- **Requirement**
All entries are to be copied verbatim, while the pictures stay out.

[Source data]
== Segment start ==
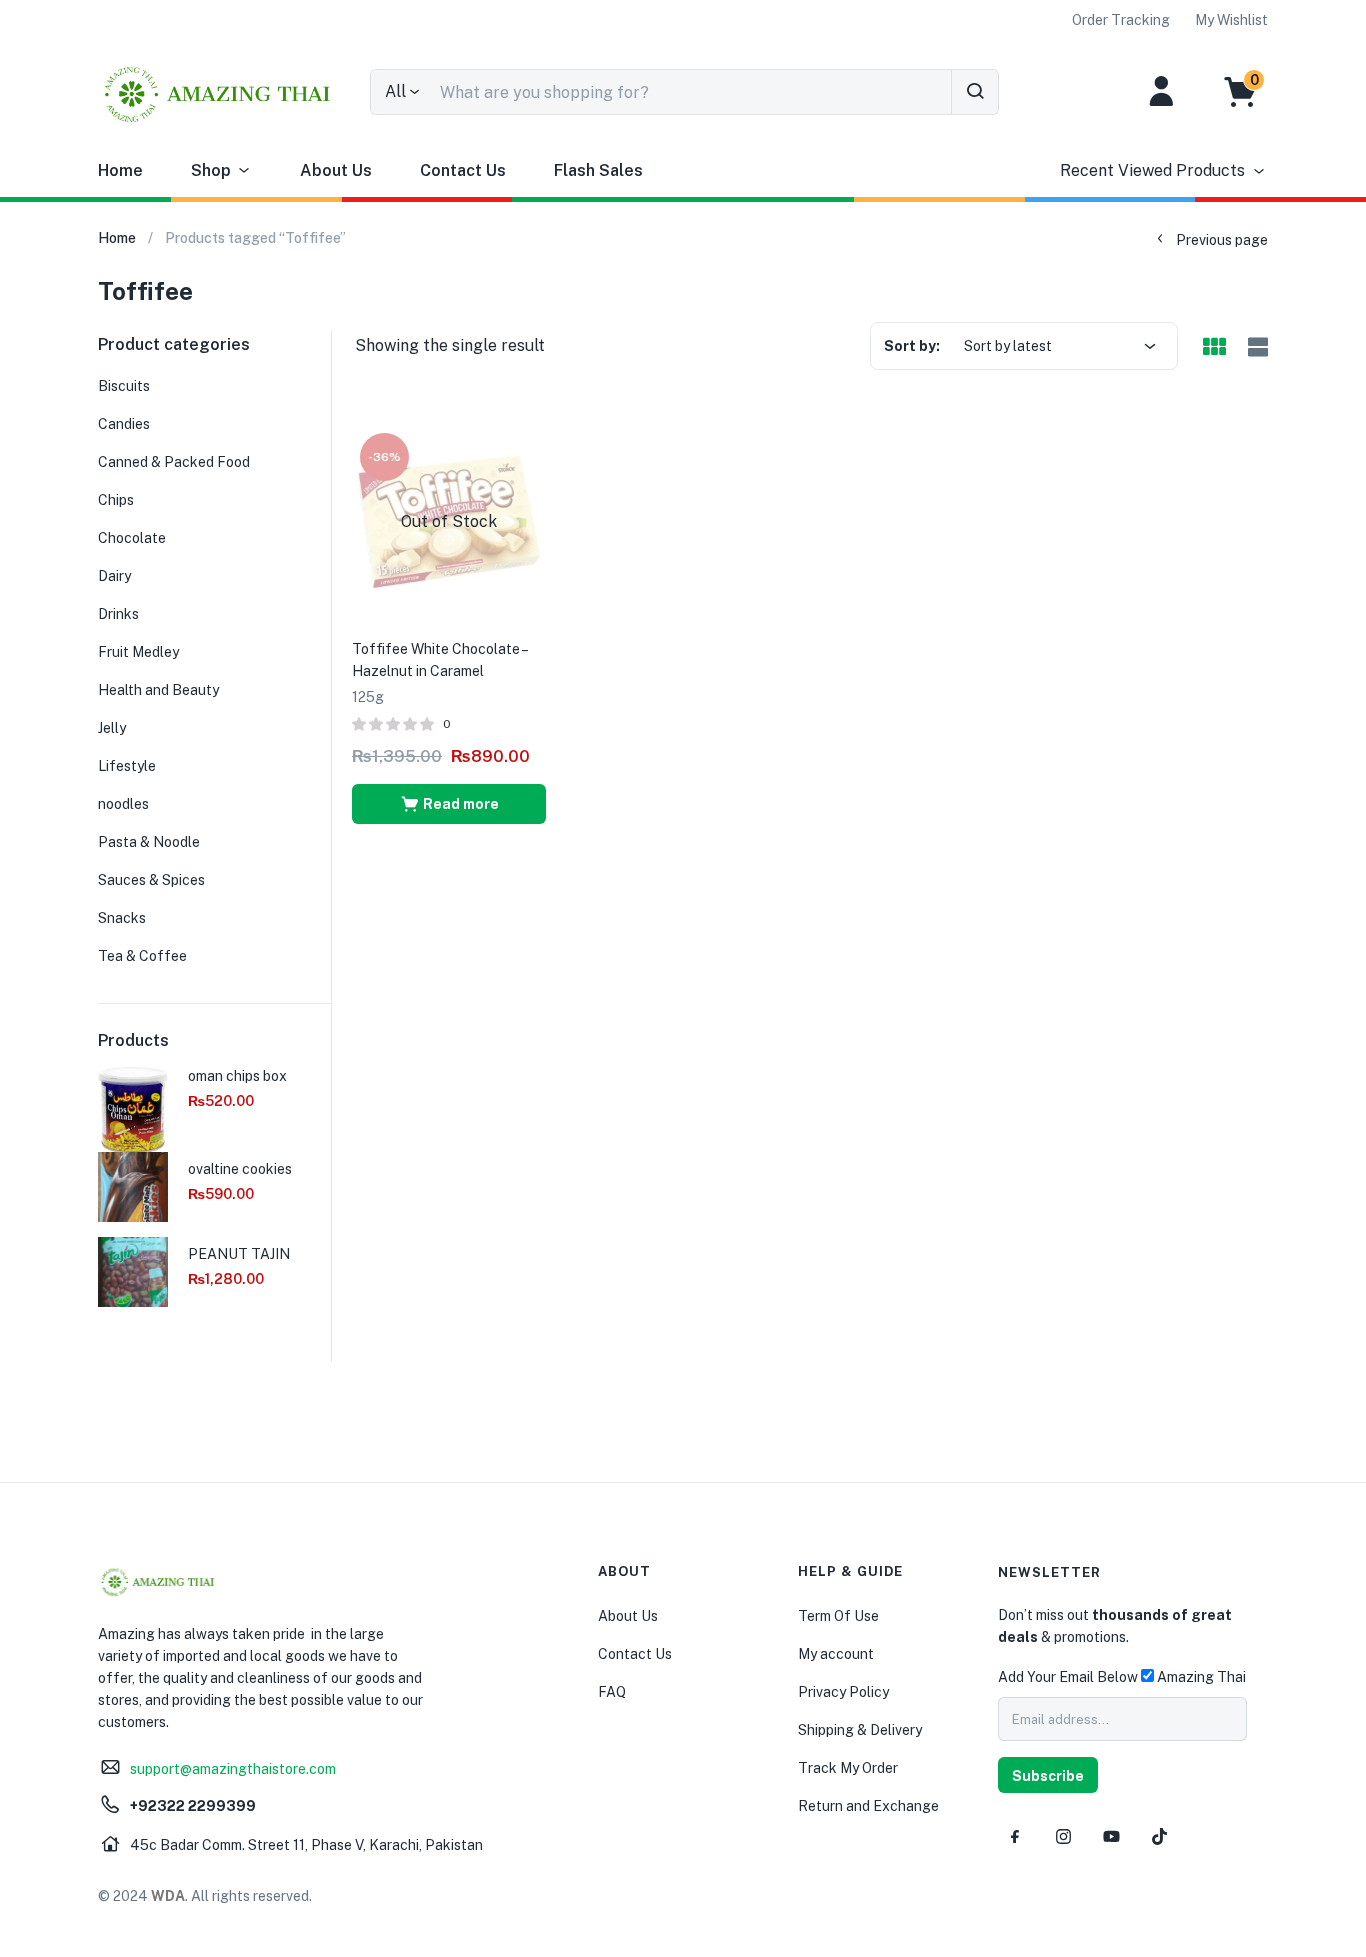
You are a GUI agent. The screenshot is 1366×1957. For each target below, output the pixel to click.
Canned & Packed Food (174, 462)
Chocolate (132, 538)
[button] (1250, 92)
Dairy (114, 576)
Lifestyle (127, 766)
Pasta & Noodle (149, 842)
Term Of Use (838, 1616)
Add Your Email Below (1068, 1677)
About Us (336, 170)
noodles (123, 804)
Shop (211, 170)
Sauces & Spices (151, 880)
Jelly (112, 728)
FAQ (612, 1692)
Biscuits (124, 386)
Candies (124, 424)
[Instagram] (1063, 1836)
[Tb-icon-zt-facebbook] (1015, 1836)
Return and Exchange (868, 1806)
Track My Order (848, 1768)
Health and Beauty (158, 690)
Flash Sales (598, 170)
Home (120, 170)
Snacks (122, 918)
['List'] (1255, 348)
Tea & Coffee (142, 956)
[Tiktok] (1159, 1836)
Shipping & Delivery (860, 1730)
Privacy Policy (843, 1692)
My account (836, 1654)
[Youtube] (1111, 1836)
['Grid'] (1214, 348)
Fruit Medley (138, 652)
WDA (168, 1896)
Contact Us (463, 170)
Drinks (118, 614)
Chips (116, 500)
== Segment end ==
- **Expected output**
You are a GUI agent. The screenshot is 1366×1957. For each target below, output the pixel to click.
Canned & Packed Food (174, 462)
Chocolate (132, 538)
[button] (1250, 92)
Dairy (114, 576)
Lifestyle (127, 766)
Pasta & Noodle (149, 842)
Term Of Use (838, 1616)
Add Your Email Below (1068, 1677)
About Us (336, 170)
noodles (123, 804)
Shop (211, 170)
Sauces & Spices (151, 880)
Jelly (112, 728)
FAQ (612, 1692)
Biscuits (124, 386)
Candies (124, 424)
[Instagram] (1063, 1836)
[Tb-icon-zt-facebbook] (1015, 1836)
Return and Exchange (868, 1806)
Track My Order (848, 1768)
Health and Beauty (158, 690)
Flash Sales (598, 170)
Home (120, 170)
Snacks (122, 918)
['List'] (1255, 348)
Tea & Coffee (142, 956)
[Tiktok] (1159, 1836)
Shipping & Delivery (860, 1730)
Privacy Policy (843, 1692)
My account (836, 1654)
[Youtube] (1111, 1836)
['Grid'] (1214, 348)
Fruit Medley (138, 652)
WDA (168, 1896)
Contact Us (463, 170)
Drinks (118, 614)
Chips (116, 500)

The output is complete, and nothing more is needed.